Черная гиппомонада бодро бежит без подков,
и ничего ей не надо,
кроме жиров и белков.

В обоих случаях за парадоксальностью сюжетов, за иронией очевидно горькое размышление о жестоком времени, о моральном несовершенстве человека…

Клоп из «Пламени» вызывает в памяти целую линию в мировом искусстве, линию аллегорий, соединяющих человека и кровососущего паразита. Видимо, самый знаменитый пример — «Фауст» Гёте[62]. Вот начало песни Мефистофеля в погребе Ауэрбаха в Лейпциге в переводе Бориса Пастернака[63]:

Жил-был король державный
С любимицей блохой,
Он был ей друг исправный,
Защитник неплохой.
И объявил он знати:
«Портному прикажу
Ей сшить мужское платье,
Как первому пажу…»

В русской традиции этот эпизод передан великолепной, всем известной песней Мусоргского на стихи (свободный перевод из Гёте) А.Н. Струговщикова:

Жил был король когда-то
При нём блоха жила,
Блоха… блоха!..

И т. д.

Очевидно, Марков решил вечную тему совершенно оригинально. Особенно впечатляет поток метафор в конце, музыка этих строк. В своей декламации А.А. почти выкрикивал «живуч» и делал фермату, буквально выпевал великолепное центральное «я», на котором балансирует последняя строка.
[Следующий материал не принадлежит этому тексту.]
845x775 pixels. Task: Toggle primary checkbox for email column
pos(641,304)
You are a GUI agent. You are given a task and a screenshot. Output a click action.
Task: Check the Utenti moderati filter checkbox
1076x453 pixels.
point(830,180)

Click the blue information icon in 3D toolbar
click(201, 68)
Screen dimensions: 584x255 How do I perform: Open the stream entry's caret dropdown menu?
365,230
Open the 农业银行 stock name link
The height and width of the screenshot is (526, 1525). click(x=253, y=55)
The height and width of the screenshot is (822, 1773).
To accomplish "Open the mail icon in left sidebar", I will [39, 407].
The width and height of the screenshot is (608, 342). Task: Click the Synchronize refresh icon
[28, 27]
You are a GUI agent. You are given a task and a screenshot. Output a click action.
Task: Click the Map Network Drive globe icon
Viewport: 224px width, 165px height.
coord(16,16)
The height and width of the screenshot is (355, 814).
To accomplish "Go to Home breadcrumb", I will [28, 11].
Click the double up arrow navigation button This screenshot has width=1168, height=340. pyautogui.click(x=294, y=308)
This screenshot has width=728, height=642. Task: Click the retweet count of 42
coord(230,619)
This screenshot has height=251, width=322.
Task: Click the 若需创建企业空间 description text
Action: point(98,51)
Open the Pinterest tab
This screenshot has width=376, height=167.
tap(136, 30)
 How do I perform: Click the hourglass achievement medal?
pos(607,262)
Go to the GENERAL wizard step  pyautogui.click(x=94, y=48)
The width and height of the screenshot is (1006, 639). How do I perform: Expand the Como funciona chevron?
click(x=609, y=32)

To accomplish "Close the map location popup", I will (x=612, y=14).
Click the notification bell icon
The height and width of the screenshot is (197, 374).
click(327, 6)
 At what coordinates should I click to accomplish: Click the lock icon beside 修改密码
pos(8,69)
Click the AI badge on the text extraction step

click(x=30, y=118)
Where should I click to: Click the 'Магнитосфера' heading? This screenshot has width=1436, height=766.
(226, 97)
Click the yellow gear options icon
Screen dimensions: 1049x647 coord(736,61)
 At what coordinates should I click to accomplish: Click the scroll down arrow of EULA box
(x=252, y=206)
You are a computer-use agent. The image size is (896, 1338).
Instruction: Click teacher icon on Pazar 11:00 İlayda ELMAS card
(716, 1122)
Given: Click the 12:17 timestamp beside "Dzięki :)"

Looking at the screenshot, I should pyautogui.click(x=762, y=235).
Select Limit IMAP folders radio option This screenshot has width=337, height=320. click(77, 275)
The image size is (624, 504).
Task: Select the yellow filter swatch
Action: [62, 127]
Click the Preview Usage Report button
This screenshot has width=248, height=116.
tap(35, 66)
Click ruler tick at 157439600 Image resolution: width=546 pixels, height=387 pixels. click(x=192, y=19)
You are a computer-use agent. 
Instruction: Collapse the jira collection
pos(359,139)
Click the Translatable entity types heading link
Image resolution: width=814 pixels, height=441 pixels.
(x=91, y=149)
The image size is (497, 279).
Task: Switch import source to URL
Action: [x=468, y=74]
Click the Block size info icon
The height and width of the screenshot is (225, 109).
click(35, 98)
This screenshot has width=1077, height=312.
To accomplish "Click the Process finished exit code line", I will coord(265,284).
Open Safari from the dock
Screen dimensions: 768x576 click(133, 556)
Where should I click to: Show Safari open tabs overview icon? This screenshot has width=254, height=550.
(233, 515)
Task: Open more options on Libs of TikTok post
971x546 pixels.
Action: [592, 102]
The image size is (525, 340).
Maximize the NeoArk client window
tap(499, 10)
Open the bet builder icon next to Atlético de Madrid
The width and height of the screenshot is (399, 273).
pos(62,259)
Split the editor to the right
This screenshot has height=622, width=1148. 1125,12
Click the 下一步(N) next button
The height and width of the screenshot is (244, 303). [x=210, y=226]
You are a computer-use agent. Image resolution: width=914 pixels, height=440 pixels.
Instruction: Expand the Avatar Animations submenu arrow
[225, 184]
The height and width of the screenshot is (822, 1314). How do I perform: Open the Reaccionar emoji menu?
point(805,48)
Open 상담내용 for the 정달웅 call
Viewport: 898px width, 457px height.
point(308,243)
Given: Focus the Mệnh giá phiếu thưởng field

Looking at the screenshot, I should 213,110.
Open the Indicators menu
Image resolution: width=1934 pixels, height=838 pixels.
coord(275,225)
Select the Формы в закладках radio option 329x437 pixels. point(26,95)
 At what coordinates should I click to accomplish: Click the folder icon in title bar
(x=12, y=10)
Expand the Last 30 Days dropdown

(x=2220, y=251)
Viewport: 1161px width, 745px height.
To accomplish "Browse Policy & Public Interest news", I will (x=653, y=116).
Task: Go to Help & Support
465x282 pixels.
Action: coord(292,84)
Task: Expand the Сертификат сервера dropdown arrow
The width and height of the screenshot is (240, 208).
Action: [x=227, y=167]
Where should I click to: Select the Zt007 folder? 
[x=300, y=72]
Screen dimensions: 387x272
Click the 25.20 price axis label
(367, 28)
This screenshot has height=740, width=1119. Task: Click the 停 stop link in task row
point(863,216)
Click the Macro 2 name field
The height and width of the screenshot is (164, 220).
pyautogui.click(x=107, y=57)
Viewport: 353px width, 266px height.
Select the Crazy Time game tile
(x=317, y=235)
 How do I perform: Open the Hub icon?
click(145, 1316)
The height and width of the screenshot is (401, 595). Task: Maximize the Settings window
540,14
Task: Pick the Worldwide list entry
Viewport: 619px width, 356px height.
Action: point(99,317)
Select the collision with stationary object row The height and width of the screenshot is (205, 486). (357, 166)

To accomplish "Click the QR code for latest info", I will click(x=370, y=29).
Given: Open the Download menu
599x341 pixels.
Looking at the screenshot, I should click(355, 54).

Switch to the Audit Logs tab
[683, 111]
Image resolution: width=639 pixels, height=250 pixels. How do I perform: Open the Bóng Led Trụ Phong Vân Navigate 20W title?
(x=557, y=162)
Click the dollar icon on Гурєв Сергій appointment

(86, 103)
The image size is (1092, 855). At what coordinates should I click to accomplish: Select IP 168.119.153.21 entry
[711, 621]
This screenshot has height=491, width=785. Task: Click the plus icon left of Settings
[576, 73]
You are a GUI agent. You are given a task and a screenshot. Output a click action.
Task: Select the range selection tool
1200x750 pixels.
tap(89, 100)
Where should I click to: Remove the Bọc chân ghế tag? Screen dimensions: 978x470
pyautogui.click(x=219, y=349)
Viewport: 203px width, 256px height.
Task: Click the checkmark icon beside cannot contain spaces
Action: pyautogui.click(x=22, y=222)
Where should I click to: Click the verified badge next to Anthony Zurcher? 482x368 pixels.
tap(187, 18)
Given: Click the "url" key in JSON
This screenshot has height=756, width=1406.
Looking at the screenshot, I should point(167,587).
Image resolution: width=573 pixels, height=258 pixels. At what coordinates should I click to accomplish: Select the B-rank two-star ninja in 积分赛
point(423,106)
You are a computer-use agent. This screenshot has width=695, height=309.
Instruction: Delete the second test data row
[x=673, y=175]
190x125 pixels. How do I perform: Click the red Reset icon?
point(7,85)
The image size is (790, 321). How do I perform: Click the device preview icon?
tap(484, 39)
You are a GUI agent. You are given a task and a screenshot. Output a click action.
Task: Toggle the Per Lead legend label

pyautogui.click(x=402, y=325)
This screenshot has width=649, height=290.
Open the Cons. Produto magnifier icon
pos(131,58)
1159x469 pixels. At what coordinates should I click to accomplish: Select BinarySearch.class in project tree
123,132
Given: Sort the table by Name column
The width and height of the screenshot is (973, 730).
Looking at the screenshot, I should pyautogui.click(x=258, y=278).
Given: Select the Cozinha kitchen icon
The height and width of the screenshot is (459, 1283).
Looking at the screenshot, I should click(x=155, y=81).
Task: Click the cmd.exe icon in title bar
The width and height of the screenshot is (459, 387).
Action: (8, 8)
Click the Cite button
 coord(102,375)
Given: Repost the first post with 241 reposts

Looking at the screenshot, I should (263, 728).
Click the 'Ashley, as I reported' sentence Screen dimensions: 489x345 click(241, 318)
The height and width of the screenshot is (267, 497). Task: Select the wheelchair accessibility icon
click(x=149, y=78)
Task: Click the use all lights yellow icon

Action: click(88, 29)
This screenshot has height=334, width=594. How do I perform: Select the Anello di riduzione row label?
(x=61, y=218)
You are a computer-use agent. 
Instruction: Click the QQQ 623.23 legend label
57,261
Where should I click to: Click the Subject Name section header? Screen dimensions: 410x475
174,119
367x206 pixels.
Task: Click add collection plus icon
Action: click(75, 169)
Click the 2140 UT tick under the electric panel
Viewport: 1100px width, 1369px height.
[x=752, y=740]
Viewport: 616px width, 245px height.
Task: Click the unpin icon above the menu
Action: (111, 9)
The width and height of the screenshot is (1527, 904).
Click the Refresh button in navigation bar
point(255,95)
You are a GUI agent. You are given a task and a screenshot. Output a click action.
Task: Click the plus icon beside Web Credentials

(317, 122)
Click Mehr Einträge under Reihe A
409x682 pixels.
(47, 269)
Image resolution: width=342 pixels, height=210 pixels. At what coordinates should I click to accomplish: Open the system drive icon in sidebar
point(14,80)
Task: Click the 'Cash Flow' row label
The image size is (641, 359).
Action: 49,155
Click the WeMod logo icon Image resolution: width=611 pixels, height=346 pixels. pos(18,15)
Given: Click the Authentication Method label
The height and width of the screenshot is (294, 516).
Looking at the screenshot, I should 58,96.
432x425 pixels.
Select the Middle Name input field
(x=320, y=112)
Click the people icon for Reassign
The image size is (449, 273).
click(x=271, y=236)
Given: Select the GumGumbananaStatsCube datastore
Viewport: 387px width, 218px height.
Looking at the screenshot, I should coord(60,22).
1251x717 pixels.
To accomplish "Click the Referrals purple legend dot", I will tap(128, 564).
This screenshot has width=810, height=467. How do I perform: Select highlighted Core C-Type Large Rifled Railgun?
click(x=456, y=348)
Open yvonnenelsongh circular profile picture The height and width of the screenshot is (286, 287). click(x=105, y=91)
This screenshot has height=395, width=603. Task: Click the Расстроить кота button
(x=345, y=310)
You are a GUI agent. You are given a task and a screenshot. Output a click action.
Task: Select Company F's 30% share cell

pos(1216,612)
И это фантастическое, удивительное создание Гиппомонада, органично соединившее в своём имени лошадиное и философское начало[64]! Что-то вроде знаменитого Тянитолкая Корнея Чуковского, но позаковыристее. Мы особенно любили это стихотворение, и читал его Марков неподражаемо. Тогда же я сочинил музыку к Гиппомонаде, в которой можно различить влияние Бетховена среднего периода и раннего Шостаковича (разумеется, ответственность за эту музыку лежит полностью на мне). В интерлюдиях между куплетами Лошадь-философ скакала у меня по всей клавиатуре — снизу вверх, снизу вверх… Должен сказать, что в те времена я почти не писал серьёзных стихов, а те немногие, которые читал Маркову, он воспринимал с сочувствием, однажды он сказал, что пора думать о публикации. Но в то время это казалось чем-то совершенно недостижимым, да и стихов было, как я уже сказал, совсем немного, почти все они были «безбумажны», хранились в моей памяти. В то же время А.А. полностью принимал юмор по отношению к своим произведениям. Он от души смеялся над моей Балладой, в которой пародировалось сразу несколько его стихотворений, и неоднократно просил меня прочесть «усиление результата»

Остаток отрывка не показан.